start Material for this exercise

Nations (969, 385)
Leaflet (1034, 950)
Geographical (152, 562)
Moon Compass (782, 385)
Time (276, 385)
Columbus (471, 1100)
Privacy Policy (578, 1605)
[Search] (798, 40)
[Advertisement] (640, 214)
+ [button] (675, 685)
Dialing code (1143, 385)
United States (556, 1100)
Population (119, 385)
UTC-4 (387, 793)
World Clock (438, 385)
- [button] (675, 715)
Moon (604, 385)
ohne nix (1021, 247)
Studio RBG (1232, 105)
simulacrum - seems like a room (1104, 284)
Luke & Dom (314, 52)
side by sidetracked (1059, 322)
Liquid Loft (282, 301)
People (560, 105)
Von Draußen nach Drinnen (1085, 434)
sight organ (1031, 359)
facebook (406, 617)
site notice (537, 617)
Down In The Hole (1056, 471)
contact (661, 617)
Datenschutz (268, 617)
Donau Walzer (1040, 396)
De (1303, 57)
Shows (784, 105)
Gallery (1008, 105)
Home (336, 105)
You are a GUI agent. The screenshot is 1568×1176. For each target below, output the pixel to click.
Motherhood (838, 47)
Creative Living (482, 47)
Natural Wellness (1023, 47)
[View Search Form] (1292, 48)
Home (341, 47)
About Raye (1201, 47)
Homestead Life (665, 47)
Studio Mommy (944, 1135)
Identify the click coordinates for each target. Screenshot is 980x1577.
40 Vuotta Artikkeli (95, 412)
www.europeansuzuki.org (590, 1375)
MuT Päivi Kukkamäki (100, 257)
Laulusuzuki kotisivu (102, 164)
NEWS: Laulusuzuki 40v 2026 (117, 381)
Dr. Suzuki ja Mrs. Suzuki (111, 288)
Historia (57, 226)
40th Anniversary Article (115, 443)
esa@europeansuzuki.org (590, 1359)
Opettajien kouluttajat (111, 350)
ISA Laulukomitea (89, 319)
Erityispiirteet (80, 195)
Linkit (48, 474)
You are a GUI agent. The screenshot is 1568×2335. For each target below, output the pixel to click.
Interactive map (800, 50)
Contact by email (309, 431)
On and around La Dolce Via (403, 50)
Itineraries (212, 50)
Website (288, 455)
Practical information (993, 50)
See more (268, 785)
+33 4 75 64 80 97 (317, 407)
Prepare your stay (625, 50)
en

end Material for this exercise

■ **To be done**: Can you edit the material above so that "Gallery" becomes "Portfolio" and every other line stays unchanged?

■ **Response to the exercise**:
Nations (969, 385)
Leaflet (1034, 950)
Geographical (152, 562)
Moon Compass (782, 385)
Time (276, 385)
Columbus (471, 1100)
Privacy Policy (578, 1605)
[Search] (798, 40)
[Advertisement] (640, 214)
+ [button] (675, 685)
Dialing code (1143, 385)
United States (556, 1100)
Population (119, 385)
UTC-4 (387, 793)
World Clock (438, 385)
- [button] (675, 715)
Moon (604, 385)
ohne nix (1021, 247)
Studio RBG (1232, 105)
simulacrum - seems like a room (1104, 284)
Luke & Dom (314, 52)
side by sidetracked (1059, 322)
Liquid Loft (282, 301)
People (560, 105)
Von Draußen nach Drinnen (1085, 434)
sight organ (1031, 359)
facebook (406, 617)
site notice (537, 617)
Down In The Hole (1056, 471)
contact (661, 617)
Datenschutz (268, 617)
Donau Walzer (1040, 396)
De (1303, 57)
Shows (784, 105)
Portfolio (1008, 105)
Home (336, 105)
You are a GUI agent. The screenshot is 1568×1176. For each target below, output the pixel to click.
Motherhood (838, 47)
Creative Living (482, 47)
Natural Wellness (1023, 47)
[View Search Form] (1292, 48)
Home (341, 47)
About Raye (1201, 47)
Homestead Life (665, 47)
Studio Mommy (944, 1135)
Identify the click coordinates for each target. Screenshot is 980x1577.
40 Vuotta Artikkeli (95, 412)
www.europeansuzuki.org (590, 1375)
MuT Päivi Kukkamäki (100, 257)
Laulusuzuki kotisivu (102, 164)
NEWS: Laulusuzuki 40v 2026 (117, 381)
Dr. Suzuki ja Mrs. Suzuki (111, 288)
Historia (57, 226)
40th Anniversary Article (115, 443)
esa@europeansuzuki.org (590, 1359)
Opettajien kouluttajat (111, 350)
ISA Laulukomitea (89, 319)
Erityispiirteet (80, 195)
Linkit (48, 474)
You are a GUI agent. The screenshot is 1568×2335. For each target below, output the pixel to click.
Interactive map (800, 50)
Contact by email (309, 431)
On and around La Dolce Via (403, 50)
Itineraries (212, 50)
Website (288, 455)
Practical information (993, 50)
See more (268, 785)
+33 4 75 64 80 97 (317, 407)
Prepare your stay (625, 50)
en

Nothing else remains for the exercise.